It was “all tongue in cheek,” the pub’s co-owners said, an attempt to “welcome the new contingent and make them feel at home”. Inside, not much had changed — still full of team photos and Newcastle memorabilia — but these were early days. “We could start serving more French beers — we’ve got Kronenbourg at the moment — and I suppose maybe even French food. Watch this space,” they said.

The following month, the club announced their home game against Southampton would be “French Day”, “reminding fans to don their berets and stripy t-shirts (…) as we celebrate the club’s Gallic contingent.” There were can-can dancers in the stadium, supporters had tricolores painted on their faces and carried strings of garlic around their necks. La Marseillaise was played before kick-off. The Blaydon Races was sung in French.


This was probably the closest Newcastle came to an identity under Mike Ashley.

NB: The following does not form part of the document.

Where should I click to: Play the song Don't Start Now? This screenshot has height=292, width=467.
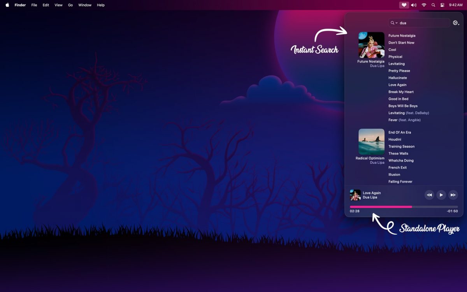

Thanks to the contacts of Graham Carr, their then-chief scout, there was a belief within the club that they had cornered the market for talented young French footballers; Hatem Ben Arfa, Sissoko and Yohan Cabaye were bought cheaply, under the noses of richer clubs. Southampton were beaten 4-2; Sissoko and Cabaye scored.

As with everything under Ashley, any sense of strategy swiftly melted away, if it was ever there in the first place.

After finishing fifth the season before — a high watermark — Newcastle made only one senior signing and left themselves woefully under-equipped for the Europa League. Those January transfers were a late attempt at correction, but far too late to escape pressure, a familiar gamble which ended in familiar disillusion.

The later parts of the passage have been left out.